Recommender systems have become indispensable tools for enhancing user satisfaction and engagement across diverse business sectors, including online marketplaces, streaming services, and e-commerce platforms. This research proposes and evaluates an advanced product review recommendations system that leverages collaborative filtering techniques to deliver personalized and accurate suggestions. By integrating memory-based and model-based collaborative filtering approaches, the system effectively analyses user-item interactions to predict preferences. A key innovation of this study is the application of Singular Value Decomposition (SVD) to decompose the user-item matrix, which not only improves prediction efficiency but also reduces computational demands by addressing data sparsity and dimensionality challenges.

The system employs item-based collaborative filtering, utilizing the KNNWithMeans algorithm, and achieves a prediction accuracy of 1.34 RMSE, as validated through rigorous testing on a large-scale electronics product review dataset.
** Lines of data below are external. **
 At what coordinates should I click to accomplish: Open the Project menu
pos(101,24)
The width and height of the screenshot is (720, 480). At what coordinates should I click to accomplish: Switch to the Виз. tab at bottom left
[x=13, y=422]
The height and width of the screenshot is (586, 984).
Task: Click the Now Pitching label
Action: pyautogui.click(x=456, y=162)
Additionally, a correlation-based method is implemented to identify strongly associated products, enabling the generation of highly relevant recommendations. Experimental results demonstrate that the proposed framework outperforms existing recommendation models in terms of scalability and accuracy, particularly for large datasets.

Furthermore, this research explores the potential of hybrid models and deep learning techniques to further enhance recommendation quality and mitigate common issues such as the cold-start problem and data sparsity. The findings highlight the system’s robustness in real-world applications and its adaptability to dynamic user behaviour. By combining collaborative filtering with matrix factorization, this study provides a scalable and efficient solution for modern e-commerce platforms seeking to improve user experience and drive sales. Future directions include integrating real-time processing capabilities and exploring advanced machine learning algorithms to refine recommendation precision.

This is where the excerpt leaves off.